Task statement:
Search the records below for "computer"; copy each line that has it.

(Saved data entries)
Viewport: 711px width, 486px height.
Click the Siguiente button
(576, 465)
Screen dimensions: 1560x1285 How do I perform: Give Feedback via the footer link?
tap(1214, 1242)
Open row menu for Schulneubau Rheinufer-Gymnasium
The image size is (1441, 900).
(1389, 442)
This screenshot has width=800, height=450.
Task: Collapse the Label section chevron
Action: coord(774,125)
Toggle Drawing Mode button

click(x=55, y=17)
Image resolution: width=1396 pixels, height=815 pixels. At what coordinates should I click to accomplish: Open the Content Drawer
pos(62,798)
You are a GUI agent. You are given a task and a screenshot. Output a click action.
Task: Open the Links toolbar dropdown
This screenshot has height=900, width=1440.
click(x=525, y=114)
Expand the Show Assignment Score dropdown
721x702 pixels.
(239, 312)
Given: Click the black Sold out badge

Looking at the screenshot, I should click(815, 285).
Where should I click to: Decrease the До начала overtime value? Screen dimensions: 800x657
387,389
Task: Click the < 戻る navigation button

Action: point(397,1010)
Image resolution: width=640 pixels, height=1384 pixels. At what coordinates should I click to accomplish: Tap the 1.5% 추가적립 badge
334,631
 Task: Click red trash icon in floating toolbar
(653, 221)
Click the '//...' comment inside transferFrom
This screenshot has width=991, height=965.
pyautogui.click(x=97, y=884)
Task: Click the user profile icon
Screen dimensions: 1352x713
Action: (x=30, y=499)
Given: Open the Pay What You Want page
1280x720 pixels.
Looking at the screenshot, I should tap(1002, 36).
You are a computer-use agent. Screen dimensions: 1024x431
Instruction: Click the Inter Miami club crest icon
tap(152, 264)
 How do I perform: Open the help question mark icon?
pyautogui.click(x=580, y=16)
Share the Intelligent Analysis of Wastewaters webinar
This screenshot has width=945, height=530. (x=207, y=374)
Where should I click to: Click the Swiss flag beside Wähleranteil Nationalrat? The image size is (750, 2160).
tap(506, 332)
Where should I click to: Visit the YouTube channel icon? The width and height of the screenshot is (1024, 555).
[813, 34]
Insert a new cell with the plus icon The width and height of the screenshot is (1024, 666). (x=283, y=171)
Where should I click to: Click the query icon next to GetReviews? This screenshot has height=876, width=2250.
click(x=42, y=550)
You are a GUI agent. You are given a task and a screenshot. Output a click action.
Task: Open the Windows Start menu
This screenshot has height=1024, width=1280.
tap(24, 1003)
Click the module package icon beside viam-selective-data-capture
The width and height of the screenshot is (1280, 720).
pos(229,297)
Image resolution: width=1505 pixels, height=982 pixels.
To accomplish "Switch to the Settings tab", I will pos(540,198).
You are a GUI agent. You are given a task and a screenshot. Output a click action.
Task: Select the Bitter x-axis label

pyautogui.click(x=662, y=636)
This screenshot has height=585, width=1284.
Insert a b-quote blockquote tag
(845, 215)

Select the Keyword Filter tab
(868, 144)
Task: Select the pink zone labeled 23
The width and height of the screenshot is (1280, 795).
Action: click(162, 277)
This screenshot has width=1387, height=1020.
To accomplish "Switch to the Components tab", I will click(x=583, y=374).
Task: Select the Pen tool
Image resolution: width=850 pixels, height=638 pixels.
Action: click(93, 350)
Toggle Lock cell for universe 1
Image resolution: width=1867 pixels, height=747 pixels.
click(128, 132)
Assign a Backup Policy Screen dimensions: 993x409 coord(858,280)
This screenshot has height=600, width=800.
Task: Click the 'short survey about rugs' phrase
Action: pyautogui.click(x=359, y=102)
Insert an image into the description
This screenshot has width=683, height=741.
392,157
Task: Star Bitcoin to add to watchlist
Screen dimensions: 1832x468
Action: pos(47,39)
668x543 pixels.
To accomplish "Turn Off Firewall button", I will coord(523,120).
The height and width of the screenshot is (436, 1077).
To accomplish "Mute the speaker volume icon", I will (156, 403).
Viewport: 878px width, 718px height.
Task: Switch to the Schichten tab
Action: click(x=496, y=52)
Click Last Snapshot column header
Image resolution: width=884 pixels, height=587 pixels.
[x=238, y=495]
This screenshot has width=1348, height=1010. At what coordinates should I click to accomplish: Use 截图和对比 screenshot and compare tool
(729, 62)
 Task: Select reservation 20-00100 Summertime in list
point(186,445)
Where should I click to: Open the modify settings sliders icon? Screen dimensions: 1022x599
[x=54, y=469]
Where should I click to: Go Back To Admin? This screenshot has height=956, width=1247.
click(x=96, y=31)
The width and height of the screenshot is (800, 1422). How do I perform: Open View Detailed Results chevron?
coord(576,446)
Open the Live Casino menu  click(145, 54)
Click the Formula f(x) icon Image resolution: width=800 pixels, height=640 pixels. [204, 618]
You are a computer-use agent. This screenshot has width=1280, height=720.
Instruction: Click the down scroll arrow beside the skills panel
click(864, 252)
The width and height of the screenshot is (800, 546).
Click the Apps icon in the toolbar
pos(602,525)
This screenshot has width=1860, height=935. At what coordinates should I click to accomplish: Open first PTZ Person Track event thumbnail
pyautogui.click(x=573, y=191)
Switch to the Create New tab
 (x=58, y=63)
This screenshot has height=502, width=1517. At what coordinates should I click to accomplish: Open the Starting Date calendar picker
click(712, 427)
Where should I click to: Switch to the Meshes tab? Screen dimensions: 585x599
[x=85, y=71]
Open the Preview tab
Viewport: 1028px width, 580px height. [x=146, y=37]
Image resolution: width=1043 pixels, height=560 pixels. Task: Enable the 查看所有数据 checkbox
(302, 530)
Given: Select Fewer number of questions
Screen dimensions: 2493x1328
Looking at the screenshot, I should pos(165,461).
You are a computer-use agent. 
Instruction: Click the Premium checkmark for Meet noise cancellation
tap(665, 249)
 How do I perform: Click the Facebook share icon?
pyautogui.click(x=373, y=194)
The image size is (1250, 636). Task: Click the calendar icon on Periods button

Solution:
You are a computer-use agent. Screen dimensions: 1024x431
You are a computer-use agent. This screenshot has width=1280, height=720.
You are a computer-use agent. 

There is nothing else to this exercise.